By Brianna Abbott
Covid-19 tests for people to use to get quick results at home are finally becoming available to buy at pharmacies and retailers. Yet an obstacle might stand in the way of regular use: cost.
Many health authorities have been looking forward to the introduction of the fast-acting tests, which people could take at home to see if they are infected.
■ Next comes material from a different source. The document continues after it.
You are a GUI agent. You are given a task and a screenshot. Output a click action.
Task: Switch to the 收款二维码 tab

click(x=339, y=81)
The paper-strip tests also could help curb the spread of the coronavirus, supporters say, if people used them a few times a week.
The U.S. Food and Drug Administration recently cleared over-the-counter sales of two of these rapid at-home screening tests, one from Abbott Laboratories and another from Quidel Corp.
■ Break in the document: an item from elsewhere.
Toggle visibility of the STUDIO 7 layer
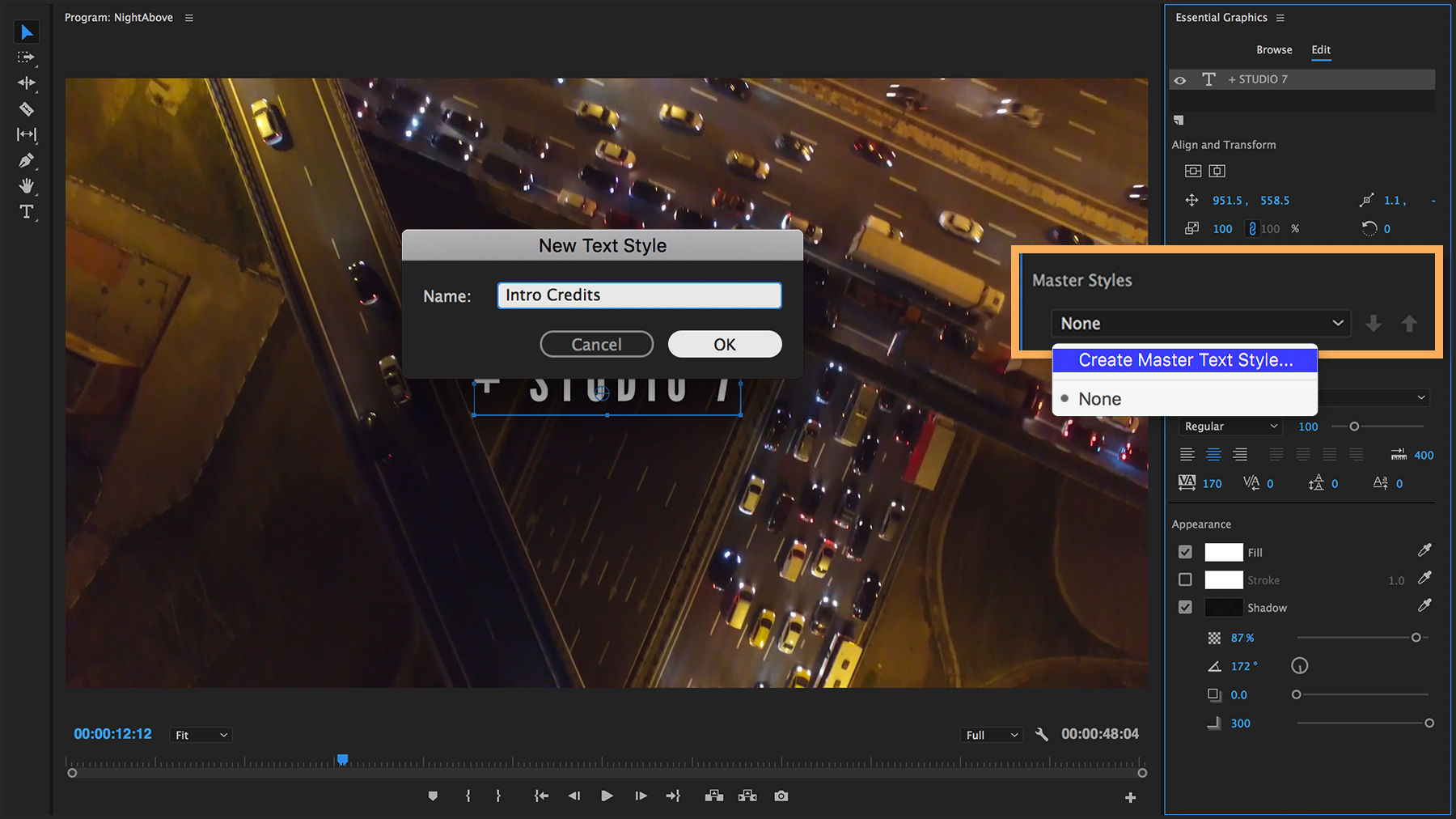This screenshot has width=1456, height=819. tap(1180, 79)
Yet it appears the tests will cost consumers at least $20 for a pack of two, which health experts say is probably too pricey for frequent use.
Major pharmacies recently said they plan to sell a two-pack of Abbott's test for nearly $24, while Walmart says it will charge just under $20. The price for Quidel's test hasn't been released, though Quidel has indicated it will be less than $30 for a pair.
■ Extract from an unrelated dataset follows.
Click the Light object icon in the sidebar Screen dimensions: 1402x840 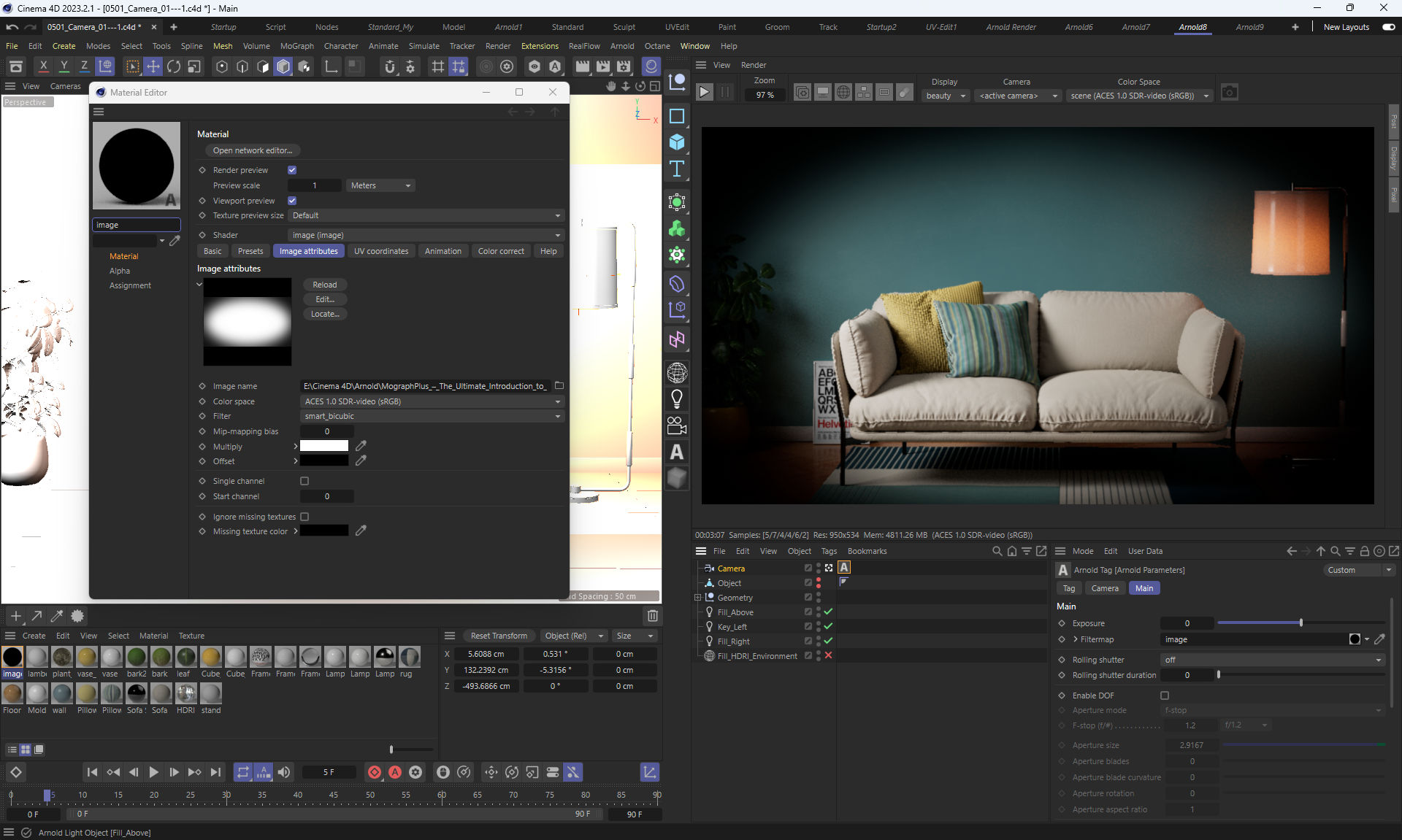click(677, 399)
"Twenty-five dollars for a Covid test, I think most people would pay that once. But would they pay it every week or every two weeks?" says Zoe McLaren, a health economist and an associate professor in the School of Public Policy at the University of Maryland, Baltimore County. "It's not designed to be a one-time cost."
Dr. McLaren and medical-testing experts expressed hope that prices would drop if more companies get clearance to sell paper-strip tests.
The rapid, at-home Covid-19 tests take about 15 minutes. Consumers swab their nose and then dip the swab into a chemical solution. Next, they add the solution to a paper strip. One or two lines develop on the paper strip depending on whether it detects infection.
The tests look for pieces of the virus, known as antigens. Given the technology used, the tests are less precise than more sophisticated analyses done by laboratories. Yet the tests can flag cases among people who are most contagious, and frequent testing and fast results can make up for lower precision, supporters say.
After the pandemic hit, many health authorities called for such inexpensive and rapid at-home tests, saying they could serve as important tools for catching cases among people without symptoms to enable a safer return to schools, workplaces and social activities.
Abbott says it has started shipping its tests, called BinaxNOW, to retailers such as CVS Pharmacy, Walgreens and Walmart. Quidel says it partnered with distribution company McKesson Corp. to sell through local pharmacies and online channels such as Amazon. Quidel calls its test the QuickVue At-Home OTC Covid-19 Test.
Public-health authorities say they are glad to see the tests in stores, and the tests will be valuable tools for checking symptoms or for specific occasions, such as traveling or visiting relatives.
A lower price of around a few dollars a test would be crucial, however, if people were going to be willing to take one of the tests regularly, according to health experts.
"I think broad, regular screening will require an additional reduction in price," says Mara Aspinall, chief executive officer of Health Catalysts Group and a principal investigator of the Covid-19 Diagnostics Commons at Arizona State University. "It certainly has to be in the single digits, ideally under $5, so that people can use it appropriately."
A survey by Harvard University and Hart Research Associates of 1,500 people in January found that 79% said they would test themselves regularly if an at-home test cost $1, while only 33% indicated they would frequently test if the price was $25.
Some other fast-acting, at-home tests also are starting to appear on store shelves and online from companies including Ellume USA LLC and Lucira Health Inc. Some of these tests use more sophisticated technologies to detect cases and display results and can cost as much as $55 each.
The more basic Abbott and Quidel paper-strip-like tests previously were cleared by the FDA in December and March, respectively, for use with a prescription. People have been able to order the prescription version of the Abbott BinaxNOW online for $25 a test or pick it up at some pharmacies under a partnership with digital health company eMed.
Anthony D'Elia, store manager at pharmacy City Chemist in Brooklyn, N.Y., says it sells BinaxNOW with an eMed consultation for $40 a test and tells customers that they are best used as symptom-checkers, especially during allergy season, or for after traveling.
"It's a good idea to keep one in the house. But if you test everyday, that's expensive," he says.
The cost for the test includes a proctor to help walk the patient through the test and a mobile app that can display the outcome, an eMed spokesman says. Patients also can try to get the cost reimbursed by their insurance provider, he says.
Several health insurers, including UnitedHealth Group Inc. and Aetna Inc., a CVS Health Corp. unit, say they will cover the costs of tests if they are deemed medically appropriate and ordered by a healthcare provider.